Wednesday, February 10, 2010

Care for the Care Giver

Hebrews 13: 5(a) (NIV)
 . . .God has said,

"Never will I leave you;
never will I forsake you."

Today, I'm thinking of the many care givers I know. There's Angie taking care of her husband with back pain, Barb taking care of her mom with cancer and her aging dad, and Bill taking care of his wife with cancer. Down the street, there's Harold who is 82 himself, taking care of his wife with Alzheimer's, and there's Kate at work that just had to move her mom out of her home and into a nursing home but still manages here affairs. There's me and my husband who look after my, still independent, mom and Down Syndrome sister that depend mainly on us for transportation. I'll guess that anyone who reads this can come up with a few people they know with care giving responsibilities.


We need to be thoughtful and prayerful for these people. Care giving is a full time job. They do this for someone they love while still trying to maintain some semblance of order in their own lives, as well. It can be a daunting responsibility and very taxing on the caregivers, both physically and emotionally. We are taking care of our loved ones, watching them suffer, while filling their prescriptions, cooking for them, taking them to a from the doctor's office, and the bathroom. After a while, it can get pretty tough for the caregiver to keep his or her spirits up, and not become resentful, or let it become more of a job than a labor of love.

I speak from experience. During my late father's third Chemo treatment, he has his first heart attack. By the end of that week he had a triple bypass the lead to more than 30 days in the hospital. During that time, my brother and I assumed all responsibility for her transportation, and began to interface with the doctors, of whom there were several by then. Little things, like a dust ball under his bed, began to irritate me. Eventually, every night, when I came to pick up my mom and sister from the hospital, I would complain about it still being there. How it reflected the poor care he was getting. When in fact, he was getting excellent care, he was just really, really sick. One night, when I arrived, I saw the expression on both of my parents' faces change from "happy to see you" to "oh no, she's back". That's when I realized it had become a job for me, and not a good one. This was just the beginning, and I had to change my outlook, in order to lessen my parents' struggle, to make it easier somehow. After all, they were facing the possibility of saying good bye to one another after almost 50 years. All it took was a smile and a kiss from me to make things a bit easier on them.
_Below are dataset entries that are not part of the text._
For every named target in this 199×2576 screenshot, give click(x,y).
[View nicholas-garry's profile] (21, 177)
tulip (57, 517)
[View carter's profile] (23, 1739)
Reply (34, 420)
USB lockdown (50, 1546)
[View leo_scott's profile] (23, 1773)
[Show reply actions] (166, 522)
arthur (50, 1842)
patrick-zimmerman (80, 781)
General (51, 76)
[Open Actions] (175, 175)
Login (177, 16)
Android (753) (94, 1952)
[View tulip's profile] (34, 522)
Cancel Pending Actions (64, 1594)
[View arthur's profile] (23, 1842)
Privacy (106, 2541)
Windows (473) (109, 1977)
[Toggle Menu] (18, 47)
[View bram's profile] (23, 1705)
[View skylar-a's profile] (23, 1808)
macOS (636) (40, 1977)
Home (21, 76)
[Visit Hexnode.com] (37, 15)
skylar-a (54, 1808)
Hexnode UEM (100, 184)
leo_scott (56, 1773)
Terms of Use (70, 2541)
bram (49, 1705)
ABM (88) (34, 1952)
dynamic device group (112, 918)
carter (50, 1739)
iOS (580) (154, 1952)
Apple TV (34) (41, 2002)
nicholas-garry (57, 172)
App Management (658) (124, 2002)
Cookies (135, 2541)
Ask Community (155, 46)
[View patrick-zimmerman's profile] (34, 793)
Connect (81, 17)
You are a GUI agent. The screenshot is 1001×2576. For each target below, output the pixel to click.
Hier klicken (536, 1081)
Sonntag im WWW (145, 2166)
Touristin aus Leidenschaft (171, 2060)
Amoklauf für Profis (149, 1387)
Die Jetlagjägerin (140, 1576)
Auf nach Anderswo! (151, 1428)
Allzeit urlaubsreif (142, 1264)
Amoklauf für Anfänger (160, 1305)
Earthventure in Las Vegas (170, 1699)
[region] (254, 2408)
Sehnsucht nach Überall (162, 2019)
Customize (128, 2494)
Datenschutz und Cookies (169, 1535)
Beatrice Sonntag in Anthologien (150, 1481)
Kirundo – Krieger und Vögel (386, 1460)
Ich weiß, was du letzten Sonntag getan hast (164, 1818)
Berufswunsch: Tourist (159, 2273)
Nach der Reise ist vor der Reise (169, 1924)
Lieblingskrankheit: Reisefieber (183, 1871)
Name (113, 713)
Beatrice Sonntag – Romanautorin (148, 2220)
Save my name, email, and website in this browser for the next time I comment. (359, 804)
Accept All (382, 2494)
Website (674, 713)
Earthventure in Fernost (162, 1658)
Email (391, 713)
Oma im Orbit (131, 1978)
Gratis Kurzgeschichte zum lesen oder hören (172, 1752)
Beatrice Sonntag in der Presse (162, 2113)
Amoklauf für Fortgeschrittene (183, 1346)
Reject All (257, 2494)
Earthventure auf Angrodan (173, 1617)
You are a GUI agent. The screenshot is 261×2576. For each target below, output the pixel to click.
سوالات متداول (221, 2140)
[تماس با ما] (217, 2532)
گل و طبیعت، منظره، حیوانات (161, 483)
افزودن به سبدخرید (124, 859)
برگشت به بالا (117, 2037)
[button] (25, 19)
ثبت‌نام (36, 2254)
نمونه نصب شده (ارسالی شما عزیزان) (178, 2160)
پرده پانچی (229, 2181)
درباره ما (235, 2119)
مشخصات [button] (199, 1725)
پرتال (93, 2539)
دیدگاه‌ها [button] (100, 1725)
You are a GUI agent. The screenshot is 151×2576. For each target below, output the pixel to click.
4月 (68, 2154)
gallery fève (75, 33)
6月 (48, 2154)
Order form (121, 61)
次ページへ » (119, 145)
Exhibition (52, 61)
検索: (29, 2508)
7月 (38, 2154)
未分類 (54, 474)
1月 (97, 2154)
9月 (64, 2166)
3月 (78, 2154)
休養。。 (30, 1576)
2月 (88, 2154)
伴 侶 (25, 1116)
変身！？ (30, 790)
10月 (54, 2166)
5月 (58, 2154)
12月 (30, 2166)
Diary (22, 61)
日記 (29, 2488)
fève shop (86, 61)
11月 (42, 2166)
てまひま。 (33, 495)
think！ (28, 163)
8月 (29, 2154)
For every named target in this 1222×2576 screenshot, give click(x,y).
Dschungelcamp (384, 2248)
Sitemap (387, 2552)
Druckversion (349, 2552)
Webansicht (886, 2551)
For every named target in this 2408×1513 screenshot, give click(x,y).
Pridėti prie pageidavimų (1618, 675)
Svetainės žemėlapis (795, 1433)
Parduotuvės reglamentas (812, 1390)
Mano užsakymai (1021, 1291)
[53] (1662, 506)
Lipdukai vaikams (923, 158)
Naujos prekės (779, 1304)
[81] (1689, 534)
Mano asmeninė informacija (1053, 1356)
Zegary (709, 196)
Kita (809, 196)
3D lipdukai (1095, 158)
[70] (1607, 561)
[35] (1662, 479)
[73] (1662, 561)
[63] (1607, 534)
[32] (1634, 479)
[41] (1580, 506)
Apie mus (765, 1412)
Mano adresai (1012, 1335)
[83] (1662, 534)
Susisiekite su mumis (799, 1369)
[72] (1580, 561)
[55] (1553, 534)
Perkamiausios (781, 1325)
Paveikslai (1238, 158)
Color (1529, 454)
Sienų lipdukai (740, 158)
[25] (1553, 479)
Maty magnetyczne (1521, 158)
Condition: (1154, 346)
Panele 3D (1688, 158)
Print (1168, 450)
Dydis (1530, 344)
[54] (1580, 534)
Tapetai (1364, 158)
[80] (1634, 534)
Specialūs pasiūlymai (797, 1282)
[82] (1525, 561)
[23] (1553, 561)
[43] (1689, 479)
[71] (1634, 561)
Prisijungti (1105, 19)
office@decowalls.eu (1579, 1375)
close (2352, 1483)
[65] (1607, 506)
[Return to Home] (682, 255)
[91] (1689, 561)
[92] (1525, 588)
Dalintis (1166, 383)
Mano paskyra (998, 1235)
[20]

My dad would be sick for a long time, before the Lord finally took him. My parents were able to celebrate their 50th year together and almost got to 51 before on Valentines Day, 2007, Dad just said he was tired of fighting, and Mom said that it was ok. He was gone two days later, at home, with all of us around him. It was very peaceful. In those two days, I stayed with Mom and took care of Dad's needs so she could say good by. Since then, as Valentines Day approaches, I try to remember if I said good by, thanks for being a great dad, I remember when you make me that wooden whistle for me and took me fishing - - boy did I love spending time with you. I just can't remember. What I do remember is that during those two days, I was completely focused on his care, setting up hospice that would allow him to stay at home, getting the right meds administered through a feeding tube (he always did it himself), and taking care of all the other indignities that go along with physical weakness. None of it bothered me in the sense that I was able to function, as needed. I didn't get caught up in the sorrow of losing him. I just took care of him and waited there with Mom for him to go. This behavior was very different for me. I’m usually very emotional, especially about my dad.

I chose the verse because through the whole experience, I realized from whom my strength came. He never left me, in fact I had probably never felt as close to God in my life; I was completely focused and strengthened by Him. Again, He gave me what I needed, when I needed it, and I am grateful.

Pray for the caregivers you know. That they will be strengthened by God in their loving task. That it doesn't become a "job" for them and that they take the time to encourage those they care for while taking care of themselves. In this way they will continue to be mentally and physically strong.

1 comment:

  1. What a beautifully written item. Thank you for writting it and for all your prayers, support and encouragement always! You are a special woman and your family is lucky to have you.